- Task set -
a: Copy the passage about Ken word for word, from "He had gone" to "ended in bloodshed.".
b: Write the next part of the passage about Ken, picking up after its final sentence.

Ken had some great stories. Stories so great, you would wonder if they were apocryphal . . . until you learned from someone else that, "Yes, he did take on four guys in a park and sent them running." Or, "Yes, he did break a sack of cement over the head of an obnoxious boss once."

He loved practical jokes. Me, too. We victimized each other from time to time, and he always bellowed that deep laugh of his, and grinned widely . . . even as his eyes told you, "You're next, bud."

He was a big man. Big tall, 6-foot-4, and big physically, a man mountain. When he laughed, people noticed.

But there was no answer from Ken that March day in 2003. Finally, the fire department arrived. They found him in his bedroom, dead, from a massive overdose of over-the-counter sleeping medications.

He had gone to several stores to get enough; the empty bags and cartons and receipts were nearby.
In the days and weeks that followed his funeral, we learned of his dark, abusive side. It was a hidden horror his family had endured.

Those times came in cycles, at first rare, but as his mental state deteriorated, more frequent. I remain convinced to this day, that he finally decided to end it, at least in part to protect his family -- before one of his black moods ended in bloodshed.

Nothing, of course, is ever so clearly defined. Some suicides are plain acts of selfishness, a desire to punish from the grave. Others come at the precipice of hopelessness, grief. Yet others are unexplainable, brought on by psychotic breaks with reality, desperation to end the hell of perception when reality flees and gives way to madness. And some are all these things, and more.

In my current role as a public safety reporter, hardly a week goes by where there is not a murder-suicide. The most recent was an elderly couple. She was in terminal, failing and painful health; he wanted her pain to end, and his own.

- Material supplied -
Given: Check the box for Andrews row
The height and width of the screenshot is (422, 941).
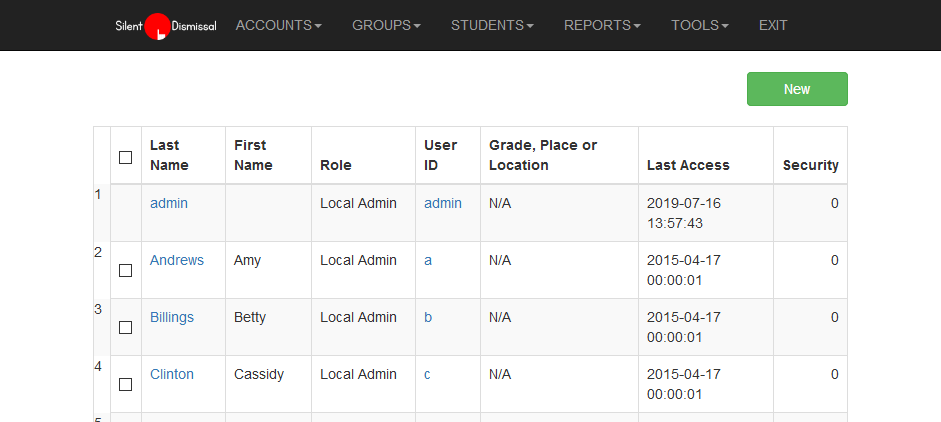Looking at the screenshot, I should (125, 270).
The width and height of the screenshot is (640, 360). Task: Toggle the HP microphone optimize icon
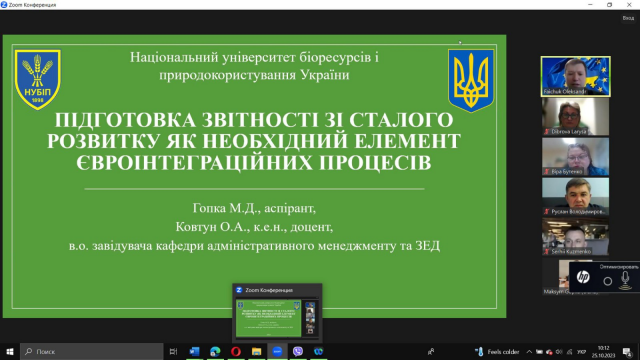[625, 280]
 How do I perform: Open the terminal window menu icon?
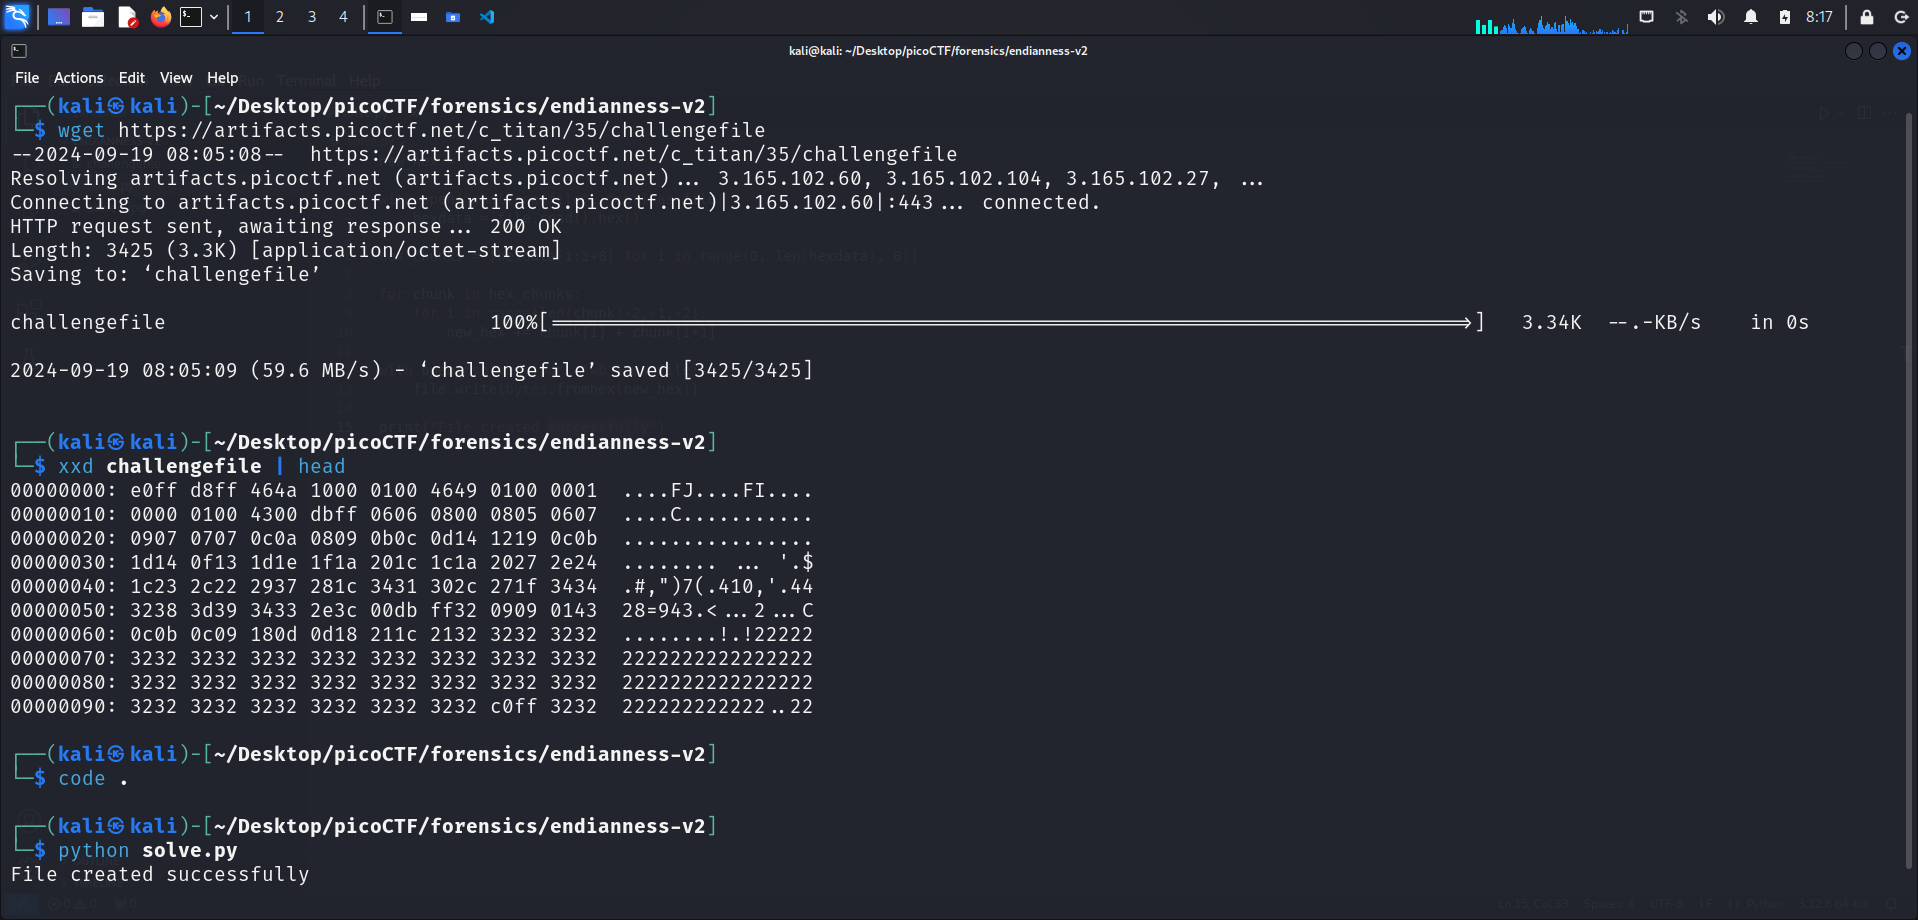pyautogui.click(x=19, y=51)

* * *

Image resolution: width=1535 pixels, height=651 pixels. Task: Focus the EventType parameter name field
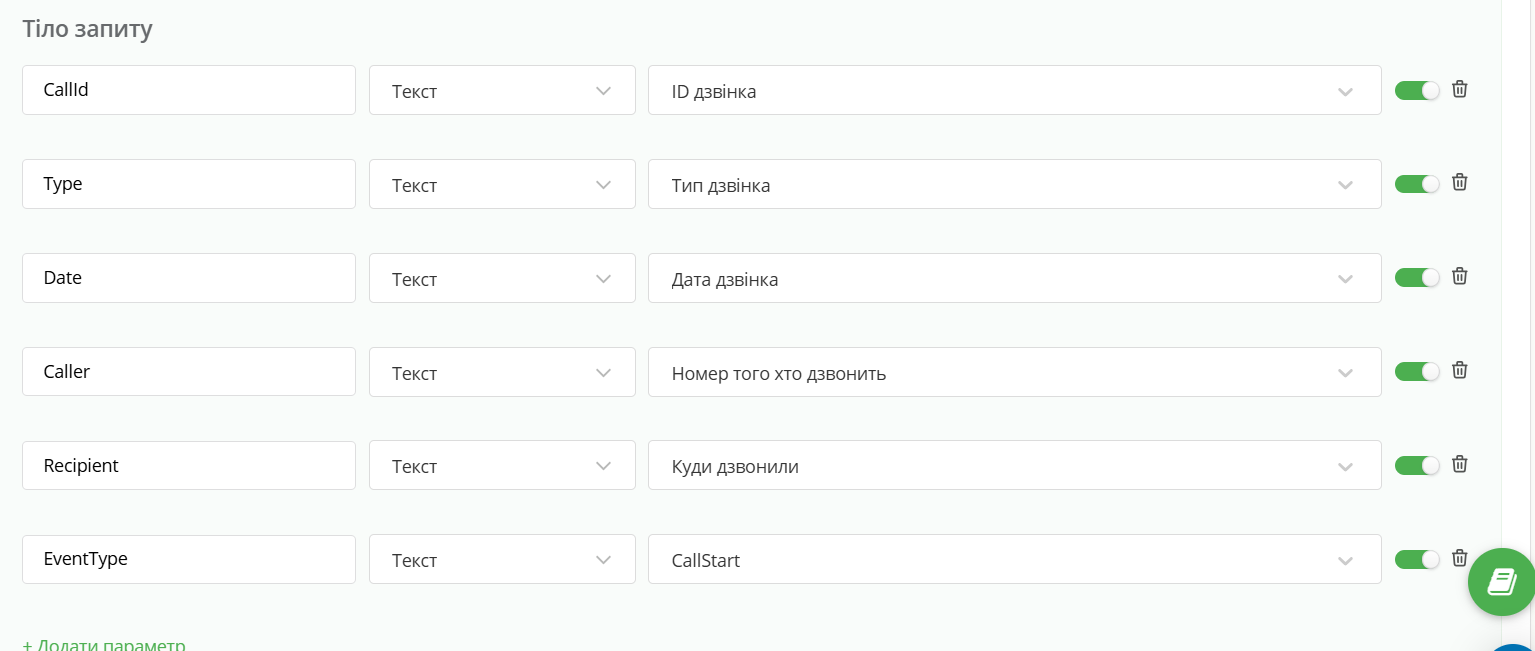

- Exercise answers -
a:
He had gone to several stores to get enough; the empty bags and cartons and receipts were nearby.
In the days and weeks that followed his funeral, we learned of his dark, abusive side. It was a hidden horror his family had endured.

Those times came in cycles, at first rare, but as his mental state deteriorated, more frequent. I remain convinced to this day, that he finally decided to end it, at least in part to protect his family -- before one of his black moods ended in bloodshed.

b:
That almost seems understandable. My own parents, one in the late stages of Alzheimer's, the other enduring painful arthritis and failing eyesight, might be such a couple but for their enduring love for each other and trust in God. Faith sustains them, helps them endure, and trust that their time will come when it supposed to -- by His hand, not their own.

To this day, I am convinced Ken could have been helped. But in the sad equation of his life, he refused to do the therapy, take the drugs, and he had lost faith. Perhaps he was not capable, at that point, of reaching out for help. I don't know; and I will not judge.

But I still miss my friend.

This year, suicide also touched the life of internationally known pastor Rick Warren, of the Saddleback Church and "Purpose Driven Life" fame. His youngest son took his own life.
How this man of faith, along with his remaining family are dealing with this at Thanksgiving time is poignant, and faith- and life-affirming. In a piece requested by Time Magazine, we wrote in part:

"This year became the worst year of my life when my youngest son, who’d struggled since childhood with mental illness, took his own life. How am I supposed be thankful this Thanksgiving? When your heart’s been ripped apart, you feel numb, not grateful.

"And yet the Bible tells us "Give thanks IN all circumstances . . . ." The key is the word “in.” God doesn’t expect me to be thankful FOR all circumstances, but IN all circumstances."

Warren goes on with this list what he is thankful for this season. Here are some of them:

I’m thankful that, even though I don’t have all the answers, God does. In tragedy we seek explanations, but explanations never comfort. It is God’s presence that eases our pain.
 
I’m thankful for the hope of heaven. I won’t have to live with pain forever. In heaven, there are no broken relationships, broken minds, broken bodies, broken dreams, or broken promises.
 
I’m thankful for my church family.  ... in our darkest hour as a family, they gave all that love back in a split-second, the moment Kay and I returned to speak after a 16-week grief sabbatical.  We can handle anything with prayers and support like that.

I’m thankful that God can bring good even out of the bad in my life, when I give him the pieces. It’s his specialty. God loves to turn crucifixions into resurrections, and then benefit the whole world. God never wastes a hurt if we give it to him."